United Nations/Mongolia Workshop on
the Applications of Global Navigation Satellite Systems
(in Virtual Format)
Ulaanbaatar, Mongolia, 25 - 29 October 2021
Organized jointly by
The United Nations Office for Outer Space Affairs and
The Mongolian Geospatial Association
The International Committee on Global Navigation Satellite Systems and
The Agency for Land Administration and Management, Geodesy and Cartography of the Government of Mongolia
The Institute of Astronomy and Geophysics of the Mongolian Academy of Sciences and
The Institute of Geography and Geo-ecology of the Mongolian Academy of Sciences
ICT Group LLC
5d World Co., LLC/CHCNav/
Engineering Geodesy LLC
Archi nomards LLC
The Mongolian Geospatial Association
The availability of global navigation satellite systems (GNSS) and other space-based systems is creating an unprecedented opportunity, bringing benefits in the areas of emergency management, marine and land monitoring or fleet control to name a few. Due to this availability, the development of integrated applications is an area in rapid expansion. To address a wide array of GNSS applications for socioeconomic benefits and to focus on initiating pilot projects and strengthening the networking of GNSS-related institutions in the region,
a five-day Workshop will be held in virtual format in Ulaanbaatar, from 25 to 29 October 2021. For details, see
Workshop programme will include plenary sessions described below and also sufficient time for discussions among participants to identify the priority areas, where pilot projects should be launched and examine possible partnerships that could be established. Cooperative efforts and international partnerships for capacity-building, training and research will be discussed.
main objective of the Workshop is to focus on the importance and need of cooperation to apply GNSS solutions through the exchange of information and the scaling up of capacities among countries in the region.

MATERIAL PROVIDED:
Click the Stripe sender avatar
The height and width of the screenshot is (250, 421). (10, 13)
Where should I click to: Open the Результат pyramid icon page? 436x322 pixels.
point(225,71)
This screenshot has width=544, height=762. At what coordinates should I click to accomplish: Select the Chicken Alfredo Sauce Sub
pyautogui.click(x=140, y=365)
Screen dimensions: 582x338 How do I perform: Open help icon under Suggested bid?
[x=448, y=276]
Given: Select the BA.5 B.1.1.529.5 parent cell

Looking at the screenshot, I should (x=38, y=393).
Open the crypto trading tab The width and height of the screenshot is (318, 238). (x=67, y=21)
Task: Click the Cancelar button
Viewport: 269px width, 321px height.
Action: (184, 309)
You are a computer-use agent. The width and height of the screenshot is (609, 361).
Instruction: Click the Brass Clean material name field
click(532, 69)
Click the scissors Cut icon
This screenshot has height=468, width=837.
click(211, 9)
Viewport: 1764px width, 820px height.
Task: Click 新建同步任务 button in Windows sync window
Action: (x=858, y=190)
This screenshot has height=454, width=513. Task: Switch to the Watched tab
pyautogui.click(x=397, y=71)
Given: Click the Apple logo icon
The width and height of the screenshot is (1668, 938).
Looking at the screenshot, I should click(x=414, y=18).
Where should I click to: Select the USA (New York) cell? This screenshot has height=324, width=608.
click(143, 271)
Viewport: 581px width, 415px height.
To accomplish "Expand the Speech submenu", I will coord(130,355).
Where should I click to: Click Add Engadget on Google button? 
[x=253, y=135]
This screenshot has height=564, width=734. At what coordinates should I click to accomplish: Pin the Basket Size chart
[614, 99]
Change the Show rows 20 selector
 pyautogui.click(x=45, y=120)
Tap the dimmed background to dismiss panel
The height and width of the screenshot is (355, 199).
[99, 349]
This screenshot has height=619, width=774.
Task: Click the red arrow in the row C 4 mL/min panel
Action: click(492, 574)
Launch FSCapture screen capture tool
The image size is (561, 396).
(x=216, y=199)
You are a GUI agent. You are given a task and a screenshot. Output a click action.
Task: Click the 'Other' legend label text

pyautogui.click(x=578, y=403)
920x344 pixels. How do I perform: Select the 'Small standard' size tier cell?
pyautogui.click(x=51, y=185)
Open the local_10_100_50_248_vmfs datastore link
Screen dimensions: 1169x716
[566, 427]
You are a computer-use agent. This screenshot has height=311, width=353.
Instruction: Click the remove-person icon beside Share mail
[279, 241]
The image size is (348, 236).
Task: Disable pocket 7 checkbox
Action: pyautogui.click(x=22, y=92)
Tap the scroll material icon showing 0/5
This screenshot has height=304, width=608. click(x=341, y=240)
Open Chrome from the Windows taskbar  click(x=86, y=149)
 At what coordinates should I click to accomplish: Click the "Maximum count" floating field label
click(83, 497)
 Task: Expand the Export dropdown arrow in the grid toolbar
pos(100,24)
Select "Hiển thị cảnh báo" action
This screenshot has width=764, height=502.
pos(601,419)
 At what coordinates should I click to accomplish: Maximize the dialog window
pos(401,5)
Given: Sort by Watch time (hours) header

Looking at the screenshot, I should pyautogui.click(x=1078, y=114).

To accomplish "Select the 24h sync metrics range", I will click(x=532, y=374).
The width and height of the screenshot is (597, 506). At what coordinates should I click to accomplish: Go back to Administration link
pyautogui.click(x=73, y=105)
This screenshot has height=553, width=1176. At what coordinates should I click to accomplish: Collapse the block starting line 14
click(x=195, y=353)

GIVEN INSTRUCTION: Reproduce the GNSS workshop announcement in full, word for word.

FINAL ANSWER:
United Nations/Mongolia Workshop on
the Applications of Global Navigation Satellite Systems
(in Virtual Format)
Ulaanbaatar, Mongolia, 25 - 29 October 2021
Organized jointly by
The United Nations Office for Outer Space Affairs and
The Mongolian Geospatial Association
The International Committee on Global Navigation Satellite Systems and
The Agency for Land Administration and Management, Geodesy and Cartography of the Government of Mongolia
The Institute of Astronomy and Geophysics of the Mongolian Academy of Sciences and
The Institute of Geography and Geo-ecology of the Mongolian Academy of Sciences
ICT Group LLC
5d World Co., LLC/CHCNav/
Engineering Geodesy LLC
Archi nomards LLC
The Mongolian Geospatial Association
The availability of global navigation satellite systems (GNSS) and other space-based systems is creating an unprecedented opportunity, bringing benefits in the areas of emergency management, marine and land monitoring or fleet control to name a few. Due to this availability, the development of integrated applications is an area in rapid expansion. To address a wide array of GNSS applications for socioeconomic benefits and to focus on initiating pilot projects and strengthening the networking of GNSS-related institutions in the region,
a five-day Workshop will be held in virtual format in Ulaanbaatar, from 25 to 29 October 2021. For details, see
Workshop programme will include plenary sessions described below and also sufficient time for discussions among participants to identify the priority areas, where pilot projects should be launched and examine possible partnerships that could be established. Cooperative efforts and international partnerships for capacity-building, training and research will be discussed.
main objective of the Workshop is to focus on the importance and need of cooperation to apply GNSS solutions through the exchange of information and the scaling up of capacities among countries in the region.